Task to complete: Retype the forum post below on the loss of hydraulics in a New Holland TN65, word for word and in full.

Text provided:
#####
# Trying to diagnose loss of hydraulics in New Holland TN65



## solidgroundfarm (Sep 12, 2021)

Hi all,
Hoping that someone out there might be able to help me figure out what's wrong with my tractor. I have a TN65 that lost all hydraulic power. No power to the FEL, the remote hydraulic, or the lift arms. The issue is intermittent - occasionally it will work, then I don't have anything for a while. I already tried replacing the filter. The intermittent nature of the problem made me think the pump could be failing. But I don't totally grasp the "stuck in float" hypothesis. Is there a way to confirm that?
At the moment, the hydraulics are working (did a bit of disking today, though I'm sure it'll stop working at any moment). Can I crack open a part of the hydraulic system (once it's failed again) to see if there's pressure in the line? I was thinking that if there's fluid flow, then that means the pump is indeed working and there's an issue with a valve. And if there's no fluid pressure, then I can assume it's the pump. Would that make sense?
#####
Supplied data:
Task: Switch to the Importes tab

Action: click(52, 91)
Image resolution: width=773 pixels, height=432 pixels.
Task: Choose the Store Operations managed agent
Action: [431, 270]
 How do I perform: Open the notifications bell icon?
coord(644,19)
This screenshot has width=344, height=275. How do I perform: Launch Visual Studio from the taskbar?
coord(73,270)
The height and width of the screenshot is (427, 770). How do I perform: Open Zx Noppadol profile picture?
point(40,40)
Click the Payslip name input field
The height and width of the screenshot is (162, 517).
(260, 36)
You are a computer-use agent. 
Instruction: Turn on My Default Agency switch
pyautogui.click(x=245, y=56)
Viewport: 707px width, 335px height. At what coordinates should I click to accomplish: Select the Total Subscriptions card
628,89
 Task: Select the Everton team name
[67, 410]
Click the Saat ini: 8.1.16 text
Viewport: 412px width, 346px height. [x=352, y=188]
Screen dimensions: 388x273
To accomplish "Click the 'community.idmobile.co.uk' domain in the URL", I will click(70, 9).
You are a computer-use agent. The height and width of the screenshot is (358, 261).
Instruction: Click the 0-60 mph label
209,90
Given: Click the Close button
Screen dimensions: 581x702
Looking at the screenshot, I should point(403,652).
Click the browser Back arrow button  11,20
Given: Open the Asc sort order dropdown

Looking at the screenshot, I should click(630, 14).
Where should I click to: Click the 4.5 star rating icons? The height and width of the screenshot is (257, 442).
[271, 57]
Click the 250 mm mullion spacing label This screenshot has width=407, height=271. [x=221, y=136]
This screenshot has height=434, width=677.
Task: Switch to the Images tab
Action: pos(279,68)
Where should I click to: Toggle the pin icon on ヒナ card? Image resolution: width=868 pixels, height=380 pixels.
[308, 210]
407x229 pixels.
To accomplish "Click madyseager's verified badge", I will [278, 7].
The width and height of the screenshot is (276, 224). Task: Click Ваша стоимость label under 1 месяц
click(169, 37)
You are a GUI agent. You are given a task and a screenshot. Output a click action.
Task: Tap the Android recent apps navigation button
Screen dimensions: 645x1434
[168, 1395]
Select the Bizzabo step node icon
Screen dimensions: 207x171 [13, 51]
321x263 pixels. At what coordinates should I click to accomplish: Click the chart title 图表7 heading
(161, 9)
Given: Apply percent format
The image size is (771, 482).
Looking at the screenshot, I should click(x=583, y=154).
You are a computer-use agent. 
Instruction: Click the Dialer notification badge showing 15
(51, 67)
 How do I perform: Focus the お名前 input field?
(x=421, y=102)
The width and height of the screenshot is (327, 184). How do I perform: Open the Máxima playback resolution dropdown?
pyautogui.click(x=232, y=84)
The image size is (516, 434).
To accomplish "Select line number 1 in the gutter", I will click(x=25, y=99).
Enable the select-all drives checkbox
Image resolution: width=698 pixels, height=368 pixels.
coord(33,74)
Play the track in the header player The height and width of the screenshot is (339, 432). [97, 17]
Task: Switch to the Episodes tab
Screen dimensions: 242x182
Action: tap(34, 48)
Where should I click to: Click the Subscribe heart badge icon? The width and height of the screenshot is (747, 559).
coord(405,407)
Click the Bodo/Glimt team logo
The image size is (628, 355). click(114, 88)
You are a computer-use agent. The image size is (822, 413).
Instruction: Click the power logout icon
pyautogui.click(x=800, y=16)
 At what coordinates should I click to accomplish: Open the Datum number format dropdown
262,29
#####
Completed task:
# Trying to diagnose loss of hydraulics in New Holland TN65



## solidgroundfarm (Sep 12, 2021)

Hi all,
Hoping that someone out there might be able to help me figure out what's wrong with my tractor. I have a TN65 that lost all hydraulic power. No power to the FEL, the remote hydraulic, or the lift arms. The issue is intermittent - occasionally it will work, then I don't have anything for a while. I already tried replacing the filter. The intermittent nature of the problem made me think the pump could be failing. But I don't totally grasp the "stuck in float" hypothesis. Is there a way to confirm that?
At the moment, the hydraulics are working (did a bit of disking today, though I'm sure it'll stop working at any moment). Can I crack open a part of the hydraulic system (once it's failed again) to see if there's pressure in the line? I was thinking that if there's fluid flow, then that means the pump is indeed working and there's an issue with a valve. And if there's no fluid pressure, then I can assume it's the pump. Would that make sense?